*** Data to examine ***

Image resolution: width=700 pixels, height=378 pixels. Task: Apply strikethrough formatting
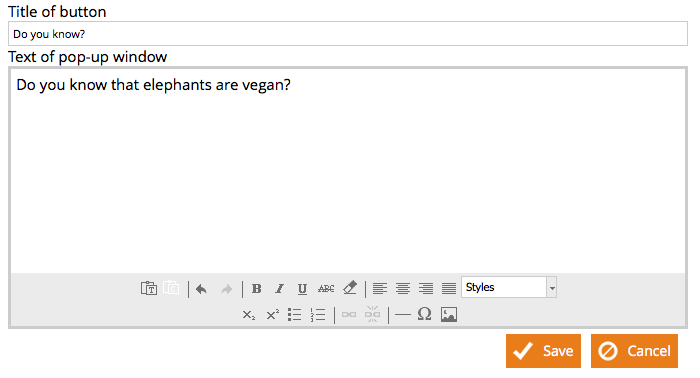[x=326, y=289]
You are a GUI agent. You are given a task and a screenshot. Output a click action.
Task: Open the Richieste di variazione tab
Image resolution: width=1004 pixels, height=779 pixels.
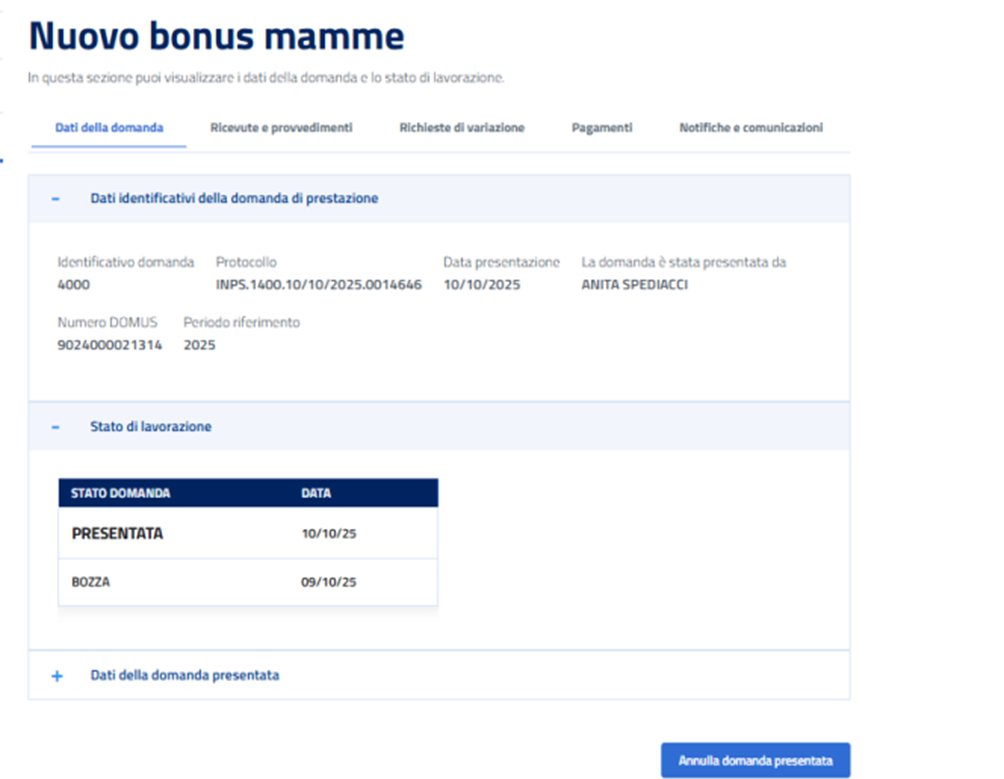click(461, 128)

*** End of Data to examine ***

Task description:
Copy the records exactly. Skip any pictures.

Answer space:
Image resolution: width=700 pixels, height=378 pixels. Task: Apply strikethrough formatting
[x=326, y=289]
You are a GUI agent. You are given a task and a screenshot. Output a click action.
Task: Open the Richieste di variazione tab
Image resolution: width=1004 pixels, height=779 pixels.
click(461, 128)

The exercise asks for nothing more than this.